'Velvet’ or ‘colourful’ revolutions... are methods of exchanging power for social unrest. Colourful and ‘velvet’ revolutions occurred in post-communist societies of central and Eastern Europe and central Asia. Colourful revolutions have always been initiated during an election and its methods are as follows:
“1. Complete despair in the attitude of people when they are certain to lose an election...
“2. Choosing one particular colour which is selected solely for the Western media to identify (for their readers or viewers).” Mousavi used green as his campaign colour and his supporters still wear this colour on wristbands, scarves and bandannas.
“3) Announcing that there has been advance cheating before an election and repeating it non-stop afterwards... allowing exaggeration by the Western media, especially in the US.

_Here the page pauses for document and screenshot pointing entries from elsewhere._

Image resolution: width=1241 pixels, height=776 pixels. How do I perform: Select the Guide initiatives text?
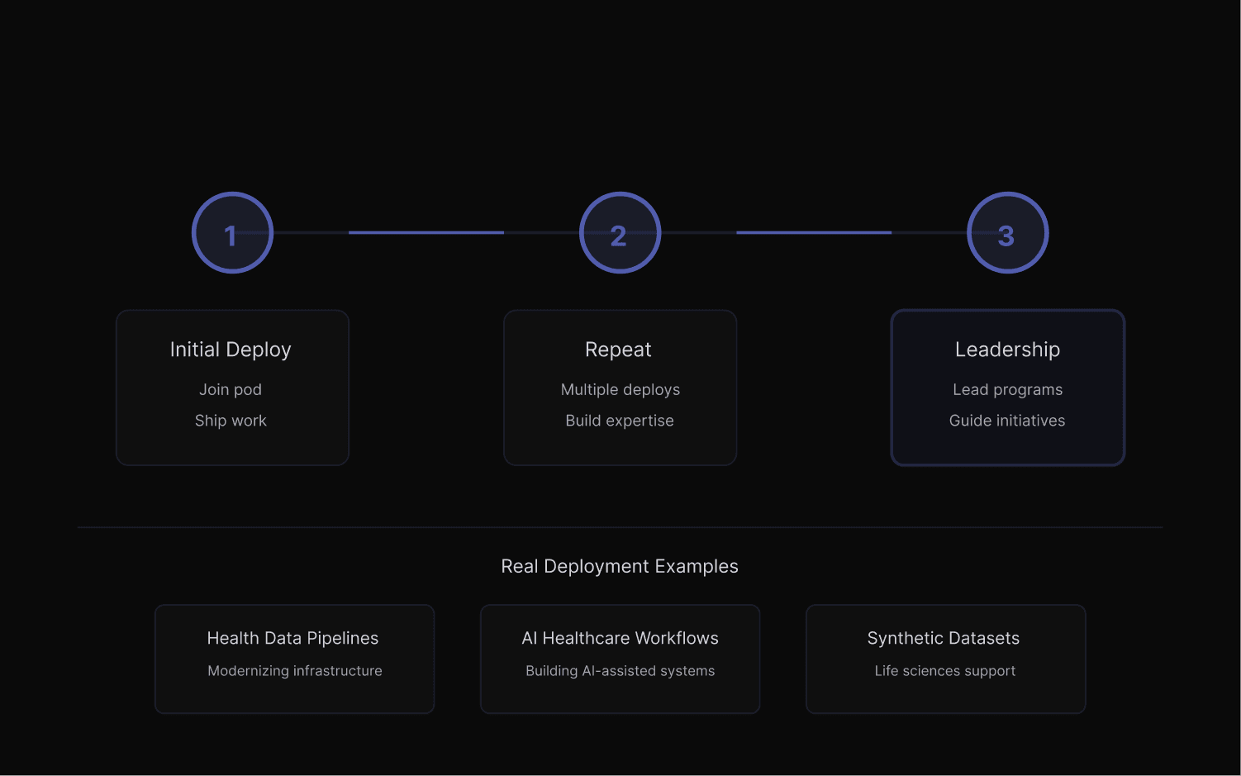pyautogui.click(x=1007, y=421)
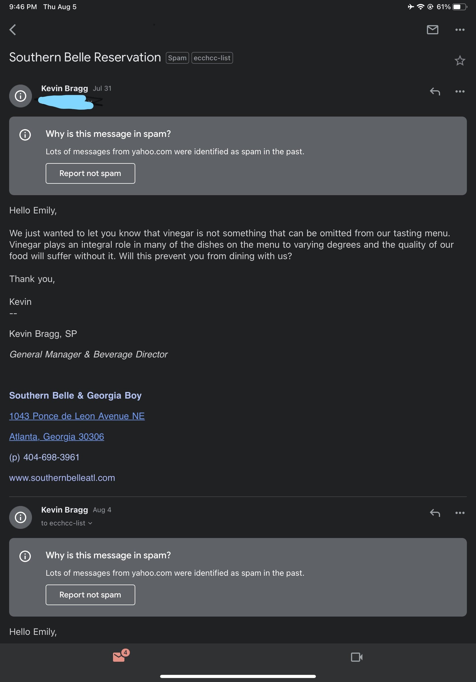The height and width of the screenshot is (682, 476).
Task: Reply to Kevin Bragg's Aug 4 message
Action: click(435, 513)
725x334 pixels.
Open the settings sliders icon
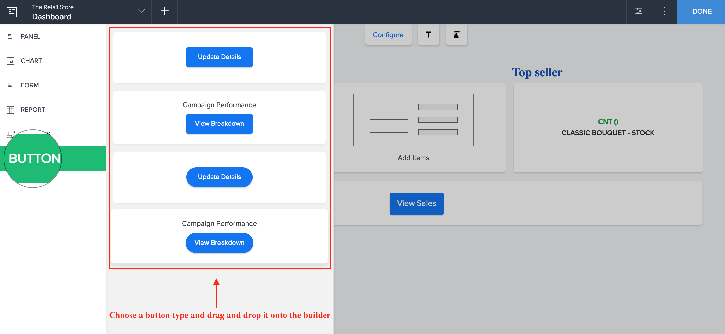639,11
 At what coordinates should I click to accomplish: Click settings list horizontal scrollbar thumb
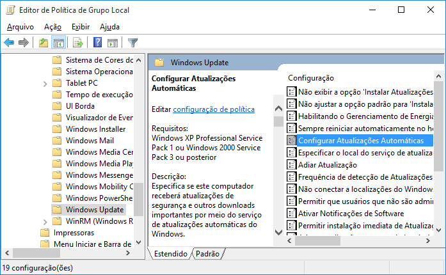(317, 241)
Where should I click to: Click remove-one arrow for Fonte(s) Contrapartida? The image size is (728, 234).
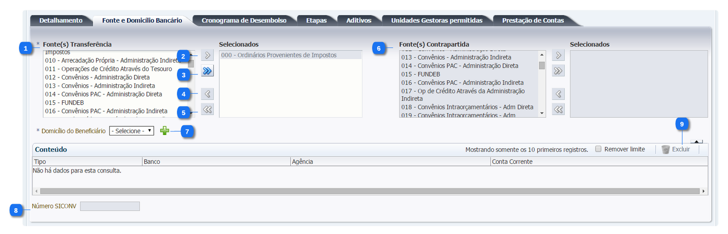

“4) Writing letters to officials in the government, claiming vote-rigging in the election. It’s interesting to note that in all such “colourful” projects — for example, in Georgia, Ukraine and Kyrgyzstan — the Western-backed movements have warned of fraud before elections by writing to the incumbent governments. In Islamic Iran, these letters had already been written to the Supreme Leader.”
Another leaflet maintained that a study — which Khamenei’s advisers have obviously undertaken, however inaccurately — demonstrated that vote-rigging will be alleged on the very day of the election and that victory will be claimed by the opposition hours before the counting is finished and before their own defeat is announced.
The results, says the document, will therefore already have a “background” of fraud. “In the final stages... supporters gather in front of the regime’s official offices, holding colourful banners and protesting against vote-rigging.”